The Cherries reportedly had a $12.5 million bid turned down by Antonio Conte, who has Thibaut Courtois in the No. 1 seat and Portugal national team backup Eduardo in the ranks (along with three keepers on loan and young goalie Mitchell Beanie).

— Arsenal boss Arsene Wenger shut the door on acquiring West Ham wantaway Dimitri Payet according to Sky Sports’ Transfer Centre:

“We have many players offensively who can play in this position. You are interested by the quality of the player but there needs to be a need as well, and we have no need in this domain.”

— Clubs in need of experienced Premier League backs need look no further than Everton, where manager Ronald Koeman has admitted that England international Phil Jagielka could leave Goodison Park. The 34-year-old center back has 40 caps for England and has made 337 appearances for Everton. He could be a massive upgrade for Sunderland if David Moyes is up for a reunion.

— Stoke City chairman Peter Coates says a purchase of Saido Berahino from West Brom is not contingent on a sale of Bojan Krkic.
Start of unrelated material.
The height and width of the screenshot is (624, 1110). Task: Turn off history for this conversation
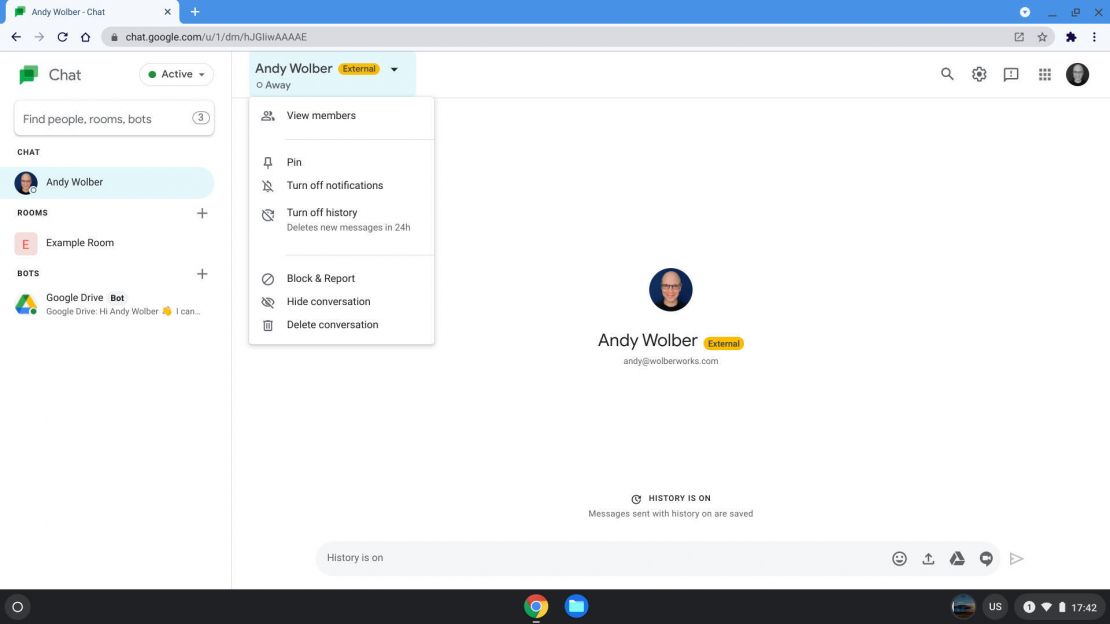pyautogui.click(x=322, y=212)
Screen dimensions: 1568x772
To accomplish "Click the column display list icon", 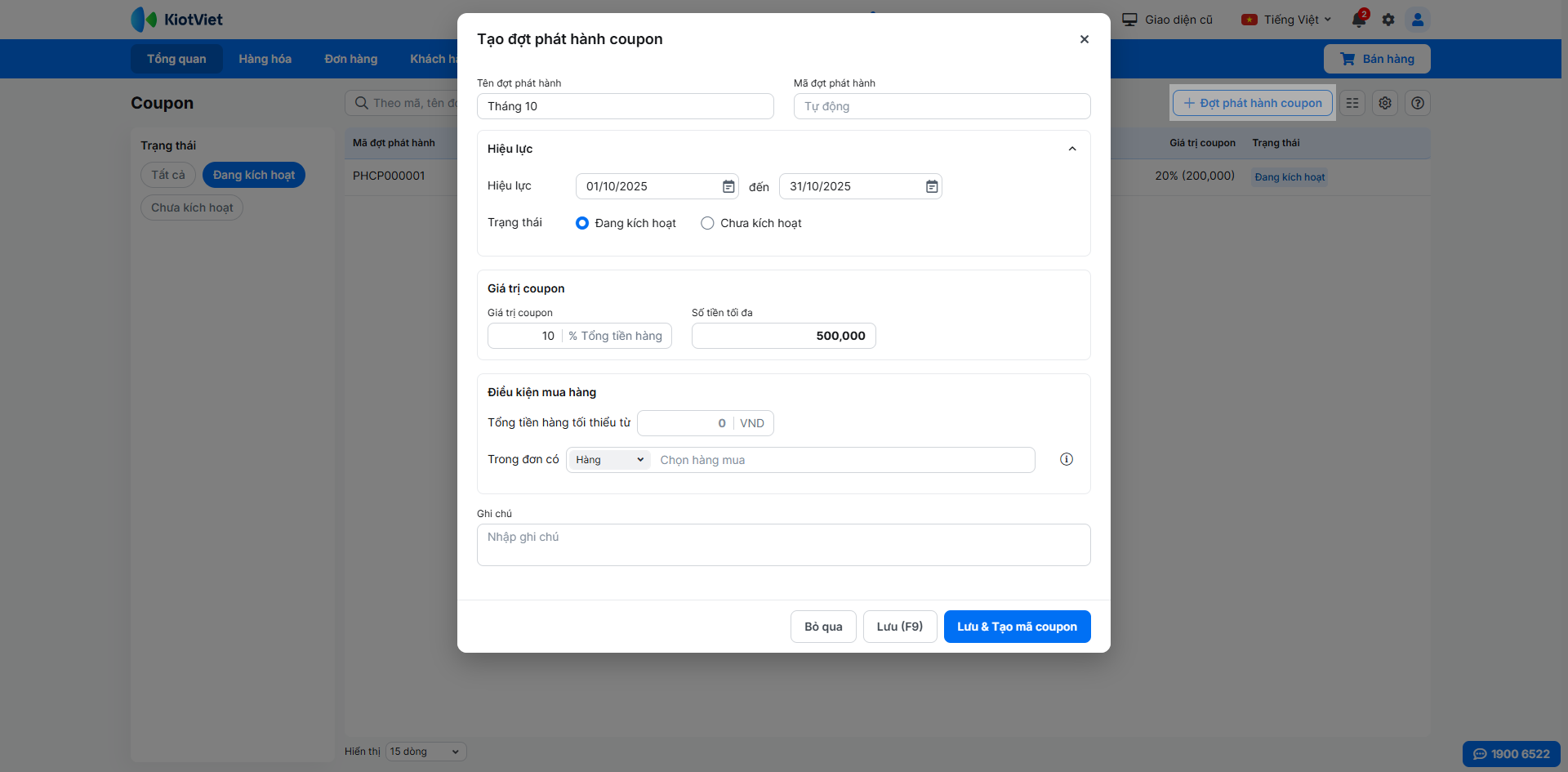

The latter has been linked to Middlesbrough.

— Mauro Zarate may be returning the Premier League. Watford boss Walter Mazzarri has been largely let down by his strike corps as Odion Ighalo and Troy Deeney have taken steps back this season. Could $4 be enough to bring the ex-West Ham and QPR man from Fiorentina to Vicarage Road? Zarate has four goals in nine matches for La Viola, and has nine goals in 40 Premier League matches.